**Selected passage**:
==============================
Theory - Flow between two cylindrical plates
I have to theoretically calculate the flow between two cylindrical plates.
This is the spec:
Two plates of 15cm radius separated between them by a 1cm gap
flow between those plates to be studied.
And its laminar flow
*I know how the flow between rectangular parallel plates of infinite length works, but not how this works, Can anyone give any link to a theory or any suggestions to solve this?

chlp May 22, 2012 09:44

"Cylindrical plates"? So it cylinder or plate?

bageshwar May 22, 2012 11:12

It is two plates parallel to each other. the places are cylindrical in shape with 0.15 m radius and 1mm height each. So i have a flow of air passing between these plates. I want to know if there is a theory for such a system, or how could it be derived

chlp May 22, 2012 13:06

Can you draw the pictures, eg. in mspaint?

bageshwar May 22, 2012 13:13

1 Attachment(s)
I have attached the file with this post

chlp May 22, 2012 13:48

How to draw this model? I do not understand...

bageshwar May 22, 2012 14:06

1 Attachment(s)
try this image

chlp May 22, 2012 14:24

so, no?

bageshwar May 22, 2012 14:29

yes the flow is through the thin region not the cross sectional area.
The flow is betwwen the plates

chlp May 22, 2012 14:34

Seems i have never seen before theoretical solution, simulation can be help?
==============================
**Information provided**:

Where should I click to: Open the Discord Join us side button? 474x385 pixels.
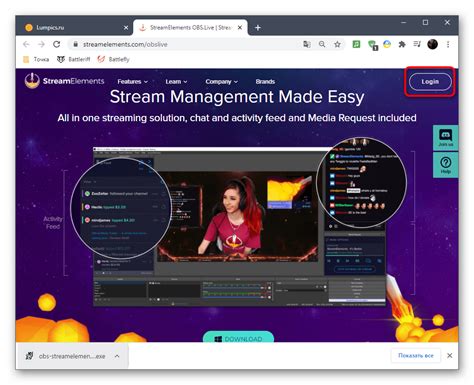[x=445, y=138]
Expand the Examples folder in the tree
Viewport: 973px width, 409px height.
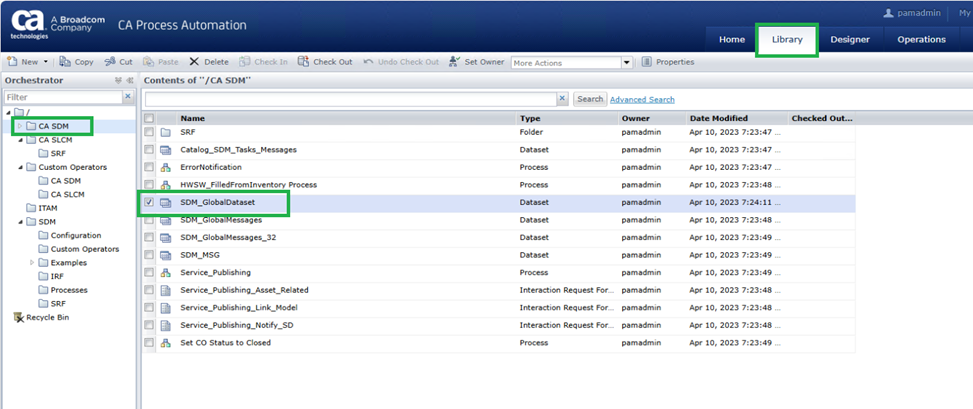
==============================
**The exercise**: Write the next part of the forum thread on laminar flow between two cylindrical plates, picking up after its last post.

**Final answer**:
bageshwar May 22, 2012 14:35

I have the results for the simulation, but need a theory to validate it. Thats what I am currently struggling upon.

michujo May 23, 2012 12:20

Hi Bageshwar, if I have understood correctly, your problem is basically a Poiseuille flow between two concentric cylinders, is that correct?

The solution is pretty straightforward, just take the Navier-Stokes equations in cylindrical coordinates and start killing terms!

For instance:
- Stationary flow: kill \frac{\partial}{\partial t} terms

- No variation along z coordinate (axis of the cylinders): kill \frac{\partial}{\partial z} terms, except for pressure!

- No variation along circumferential coordinate: kill \frac{\partial}{\partial \phi} terms

Considering incompressible flow you do not need the continuity nor the energy equations so you end up with something like this:

-\frac{\partial P}{\partial z} +\mu \left[ \frac{1}{r}\frac{\partial}{\partial r} \left ( r\frac{\partial u_z}{\partial r} \right )\right ]=0

, where P is pressure, r is the radius, z is the direction along the axis and u is the velocity.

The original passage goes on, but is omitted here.